- [Data supplied]
>> begin
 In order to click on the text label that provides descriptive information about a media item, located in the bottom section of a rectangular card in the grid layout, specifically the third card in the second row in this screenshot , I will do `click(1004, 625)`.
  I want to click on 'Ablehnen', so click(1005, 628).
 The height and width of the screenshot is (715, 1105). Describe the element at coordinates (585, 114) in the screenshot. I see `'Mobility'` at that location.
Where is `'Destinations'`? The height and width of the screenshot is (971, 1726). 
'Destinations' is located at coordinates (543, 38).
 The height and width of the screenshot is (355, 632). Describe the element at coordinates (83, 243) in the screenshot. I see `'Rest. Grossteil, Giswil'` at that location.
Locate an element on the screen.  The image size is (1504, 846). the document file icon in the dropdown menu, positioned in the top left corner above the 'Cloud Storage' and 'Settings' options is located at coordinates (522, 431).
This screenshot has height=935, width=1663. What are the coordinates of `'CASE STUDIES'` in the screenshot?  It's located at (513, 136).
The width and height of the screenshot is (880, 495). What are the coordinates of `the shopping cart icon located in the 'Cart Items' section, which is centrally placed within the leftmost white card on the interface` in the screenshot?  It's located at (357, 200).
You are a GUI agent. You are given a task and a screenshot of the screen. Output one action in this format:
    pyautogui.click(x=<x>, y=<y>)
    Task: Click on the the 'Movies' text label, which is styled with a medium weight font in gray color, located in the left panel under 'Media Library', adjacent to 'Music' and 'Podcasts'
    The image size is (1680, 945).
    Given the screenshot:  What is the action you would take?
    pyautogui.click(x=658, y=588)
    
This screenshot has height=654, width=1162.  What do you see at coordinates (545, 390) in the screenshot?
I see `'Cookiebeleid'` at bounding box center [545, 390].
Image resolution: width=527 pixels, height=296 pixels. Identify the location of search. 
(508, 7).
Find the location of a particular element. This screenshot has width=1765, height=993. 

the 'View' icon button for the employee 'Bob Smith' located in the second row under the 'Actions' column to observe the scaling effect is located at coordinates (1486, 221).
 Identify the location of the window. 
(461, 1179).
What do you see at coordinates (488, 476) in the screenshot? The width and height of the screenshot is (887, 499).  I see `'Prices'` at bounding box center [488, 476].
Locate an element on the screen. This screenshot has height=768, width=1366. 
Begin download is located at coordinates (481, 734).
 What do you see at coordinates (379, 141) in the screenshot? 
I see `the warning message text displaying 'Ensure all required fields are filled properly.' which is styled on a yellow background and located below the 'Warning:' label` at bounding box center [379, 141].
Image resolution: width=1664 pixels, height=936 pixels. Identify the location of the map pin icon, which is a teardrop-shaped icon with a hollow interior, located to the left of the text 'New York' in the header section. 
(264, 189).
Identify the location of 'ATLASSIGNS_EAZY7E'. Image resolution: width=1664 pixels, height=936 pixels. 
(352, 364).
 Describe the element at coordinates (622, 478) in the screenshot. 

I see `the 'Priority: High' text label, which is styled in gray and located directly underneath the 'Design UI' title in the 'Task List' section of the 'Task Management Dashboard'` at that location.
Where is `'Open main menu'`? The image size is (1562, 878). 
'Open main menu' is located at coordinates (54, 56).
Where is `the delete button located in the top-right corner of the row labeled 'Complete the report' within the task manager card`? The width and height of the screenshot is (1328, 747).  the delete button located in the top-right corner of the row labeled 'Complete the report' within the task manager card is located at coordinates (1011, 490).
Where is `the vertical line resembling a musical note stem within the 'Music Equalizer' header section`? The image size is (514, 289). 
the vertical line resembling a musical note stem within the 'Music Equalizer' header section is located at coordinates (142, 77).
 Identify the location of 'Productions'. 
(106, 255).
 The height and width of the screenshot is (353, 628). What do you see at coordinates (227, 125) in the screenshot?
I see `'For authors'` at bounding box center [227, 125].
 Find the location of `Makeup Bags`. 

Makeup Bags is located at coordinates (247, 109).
>> end
- [Challenge]
Reproduce each of the lines above verbatim, from the first through the last, without altering any character.

- [The answer]
 In order to click on the text label that provides descriptive information about a media item, located in the bottom section of a rectangular card in the grid layout, specifically the third card in the second row in this screenshot , I will do `click(1004, 625)`.
  I want to click on 'Ablehnen', so click(1005, 628).
 The height and width of the screenshot is (715, 1105). Describe the element at coordinates (585, 114) in the screenshot. I see `'Mobility'` at that location.
Where is `'Destinations'`? The height and width of the screenshot is (971, 1726). 
'Destinations' is located at coordinates (543, 38).
 The height and width of the screenshot is (355, 632). Describe the element at coordinates (83, 243) in the screenshot. I see `'Rest. Grossteil, Giswil'` at that location.
Locate an element on the screen.  The image size is (1504, 846). the document file icon in the dropdown menu, positioned in the top left corner above the 'Cloud Storage' and 'Settings' options is located at coordinates (522, 431).
This screenshot has height=935, width=1663. What are the coordinates of `'CASE STUDIES'` in the screenshot?  It's located at (513, 136).
The width and height of the screenshot is (880, 495). What are the coordinates of `the shopping cart icon located in the 'Cart Items' section, which is centrally placed within the leftmost white card on the interface` in the screenshot?  It's located at (357, 200).
You are a GUI agent. You are given a task and a screenshot of the screen. Output one action in this format:
    pyautogui.click(x=<x>, y=<y>)
    Task: Click on the the 'Movies' text label, which is styled with a medium weight font in gray color, located in the left panel under 'Media Library', adjacent to 'Music' and 'Podcasts'
    The image size is (1680, 945).
    Given the screenshot:  What is the action you would take?
    pyautogui.click(x=658, y=588)
    
This screenshot has height=654, width=1162.  What do you see at coordinates (545, 390) in the screenshot?
I see `'Cookiebeleid'` at bounding box center [545, 390].
Image resolution: width=527 pixels, height=296 pixels. Identify the location of search. 
(508, 7).
Find the location of a particular element. This screenshot has width=1765, height=993. 

the 'View' icon button for the employee 'Bob Smith' located in the second row under the 'Actions' column to observe the scaling effect is located at coordinates (1486, 221).
 Identify the location of the window. 
(461, 1179).
What do you see at coordinates (488, 476) in the screenshot? The width and height of the screenshot is (887, 499).  I see `'Prices'` at bounding box center [488, 476].
Locate an element on the screen. This screenshot has height=768, width=1366. 
Begin download is located at coordinates (481, 734).
 What do you see at coordinates (379, 141) in the screenshot? 
I see `the warning message text displaying 'Ensure all required fields are filled properly.' which is styled on a yellow background and located below the 'Warning:' label` at bounding box center [379, 141].
Image resolution: width=1664 pixels, height=936 pixels. Identify the location of the map pin icon, which is a teardrop-shaped icon with a hollow interior, located to the left of the text 'New York' in the header section. 
(264, 189).
Identify the location of 'ATLASSIGNS_EAZY7E'. Image resolution: width=1664 pixels, height=936 pixels. 
(352, 364).
 Describe the element at coordinates (622, 478) in the screenshot. 

I see `the 'Priority: High' text label, which is styled in gray and located directly underneath the 'Design UI' title in the 'Task List' section of the 'Task Management Dashboard'` at that location.
Where is `'Open main menu'`? The image size is (1562, 878). 
'Open main menu' is located at coordinates (54, 56).
Where is `the delete button located in the top-right corner of the row labeled 'Complete the report' within the task manager card`? The width and height of the screenshot is (1328, 747).  the delete button located in the top-right corner of the row labeled 'Complete the report' within the task manager card is located at coordinates (1011, 490).
Where is `the vertical line resembling a musical note stem within the 'Music Equalizer' header section`? The image size is (514, 289). 
the vertical line resembling a musical note stem within the 'Music Equalizer' header section is located at coordinates (142, 77).
 Identify the location of 'Productions'. 
(106, 255).
 The height and width of the screenshot is (353, 628). What do you see at coordinates (227, 125) in the screenshot?
I see `'For authors'` at bounding box center [227, 125].
 Find the location of `Makeup Bags`. 

Makeup Bags is located at coordinates (247, 109).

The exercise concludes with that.